D'un léger signe de la main il transmit à Sam que ce n'était rien et raccompagna le jeune homme auprès du plus âgé. Il gisait dans ce lit, recouverts de draps autour de son corps frêle à la merci de la moindre des merdes qui voudrait le mettre à terre. Son cœur suppliait de reprendre sa place de vigil auprès de lui et d'arrêter, quoi qu'il lui en coûte, la moindre poussière qui voudrait nuire à son aîné.
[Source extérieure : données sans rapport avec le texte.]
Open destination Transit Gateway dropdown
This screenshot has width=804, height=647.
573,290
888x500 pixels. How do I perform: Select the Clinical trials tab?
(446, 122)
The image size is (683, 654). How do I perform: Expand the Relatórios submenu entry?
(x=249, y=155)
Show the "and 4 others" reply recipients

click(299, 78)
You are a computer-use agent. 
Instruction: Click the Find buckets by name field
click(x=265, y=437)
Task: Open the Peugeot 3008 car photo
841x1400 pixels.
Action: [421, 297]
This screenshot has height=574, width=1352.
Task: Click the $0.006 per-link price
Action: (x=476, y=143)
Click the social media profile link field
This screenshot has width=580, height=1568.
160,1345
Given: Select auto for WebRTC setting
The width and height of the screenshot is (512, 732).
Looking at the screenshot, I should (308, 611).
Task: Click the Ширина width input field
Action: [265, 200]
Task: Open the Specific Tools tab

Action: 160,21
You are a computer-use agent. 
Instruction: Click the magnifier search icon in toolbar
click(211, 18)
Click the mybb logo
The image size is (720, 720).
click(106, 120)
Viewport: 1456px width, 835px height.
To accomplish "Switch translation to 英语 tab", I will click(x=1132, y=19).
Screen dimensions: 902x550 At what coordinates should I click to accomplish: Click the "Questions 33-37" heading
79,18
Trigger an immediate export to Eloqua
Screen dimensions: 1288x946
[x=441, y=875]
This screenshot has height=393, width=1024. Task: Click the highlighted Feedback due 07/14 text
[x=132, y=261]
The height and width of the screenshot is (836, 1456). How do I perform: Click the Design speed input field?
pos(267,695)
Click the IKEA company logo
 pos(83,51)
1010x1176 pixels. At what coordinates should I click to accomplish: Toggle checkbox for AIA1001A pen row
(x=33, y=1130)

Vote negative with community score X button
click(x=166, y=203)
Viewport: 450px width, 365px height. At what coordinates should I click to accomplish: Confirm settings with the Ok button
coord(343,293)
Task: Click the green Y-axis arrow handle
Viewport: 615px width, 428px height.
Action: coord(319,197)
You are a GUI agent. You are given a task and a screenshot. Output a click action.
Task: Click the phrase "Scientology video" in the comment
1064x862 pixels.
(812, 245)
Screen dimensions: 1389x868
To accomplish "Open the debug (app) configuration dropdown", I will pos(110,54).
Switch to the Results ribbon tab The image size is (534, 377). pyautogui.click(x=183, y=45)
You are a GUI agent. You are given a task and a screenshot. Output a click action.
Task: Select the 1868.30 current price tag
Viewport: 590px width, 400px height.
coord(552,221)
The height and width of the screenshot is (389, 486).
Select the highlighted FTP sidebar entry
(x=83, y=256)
Il réprimât un frisson à la vision d'une canule trônant sans vergogne sous les narines délicates de Dean.

Il supporta un corps immobile toute la nuit durant, des gémissements et des vomissements dans la journée qui suivit et se maudissait de donner à manger à son frère créant lui-même les réactions violentes que subissait son aîné. Tremblant de tout son être au-dessus de la bassine que lui tendait le cadet, il sanglota. La salive débordante de ses lèvres et les joues ruinées de larmes il releva faiblement la tête vers Sam. Une voix si faible et saccadée emplit l'air autour des deux hommes.

-Tu ne devrais pas perdre ton temps avec moi, Sam.

La bassine lui échappa presque des mains à ces mots. La voix si éteinte et abattue se gravant dans les replis de son cerveau. Même dans les pires moments qu'ils ont pu connaître jusqu'à présent il n'avait jamais entendu son frère si…détruit. Des perles salées tracèrent leurs chemins pour mourir dans le creux des lèvres de Sam. Il agrippa fortement la main de Dean et entrelacèrent leurs doigts. Son aîné, drainé de l'effort qu'il venait de faire se laissa tomber contre le matelas ferme et ferma les yeux dans un gémissement atroce. Il laissa sa seconde main glisser dans les cheveux emmêlés du plus âgé, les démêlants délicatement. Il lui murmura tout son amour et à quel point il était hors de question qu'il ne bouge de cette chambre. Il déposa tendrement ses lèvres sur le front de son frère et s'endormit en veillant sur lui.